To do:
A – From the text on nutritional deficiency below, reproduce word for word the part that opens with the words containing "Vitamin D: Fatigue, Mood" and closes with "rates of deficiency.".
B – Answer these questions from the text on nutritional deficiency below.
(i) Which four symptoms does the opening paragraph name as ones most people write off as normal occurrences?
(ii) According to the National Institutes of Health, at least how much vitamin D should adults consume daily?
(iii) Up to what percentage of the American adult population is vitamin D deficient?

Source text:
────────────────────

Whether you eat what you want when you want or adhere to a strict diet, it’s important to pay attention to what your body is trying to tell you — and chances are, it’s trying to say a lot. From dizziness and headaches to weakness and fatigue, there are dozens of symptoms that most people write off as “normal occurrences.” While they may be normal to you, the truth is that you shouldn’t experience any kind of discomfort on an everyday basis. By identifying and fixing nutritional gaps, you won’t have to. Below are the top symptoms of nutritional deficiency and how to fix them.


Vitamin D: Fatigue, Mood Swings and More


Bone pain, mood swings, muscle aches, weakness and fatigue are all common signs of a vitamin D deficiency. According to the National Institutes of health, adults should consume at least 15 micrograms of vitamin D daily. That amount increases with age, with the average older adult needing at least 20 mcg. Unfortunately, as much as 42% of the American adult population is vitamin D deficient, with some populations having even higher rates of deficiency.

────────────────────

Entries shown:

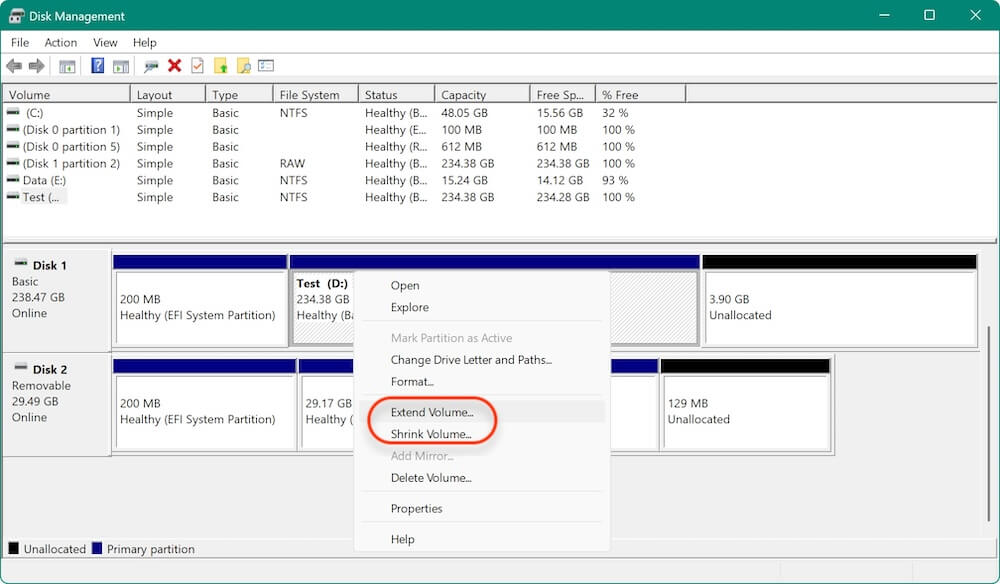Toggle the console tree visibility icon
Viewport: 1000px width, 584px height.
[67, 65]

────────────────────

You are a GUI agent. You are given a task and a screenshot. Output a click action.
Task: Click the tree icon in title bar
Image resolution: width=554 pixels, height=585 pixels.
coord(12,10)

────────────────────

Answers for the exercise:
A –
Vitamin D: Fatigue, Mood Swings and More


Bone pain, mood swings, muscle aches, weakness and fatigue are all common signs of a vitamin D deficiency. According to the National Institutes of health, adults should consume at least 15 micrograms of vitamin D daily. That amount increases with age, with the average older adult needing at least 20 mcg. Unfortunately, as much as 42% of the American adult population is vitamin D deficient, with some populations having even higher rates of deficiency.

B –
(i) Dizziness, headaches, weakness and fatigue.
(ii) At least 15 micrograms.
(iii) As much as 42%.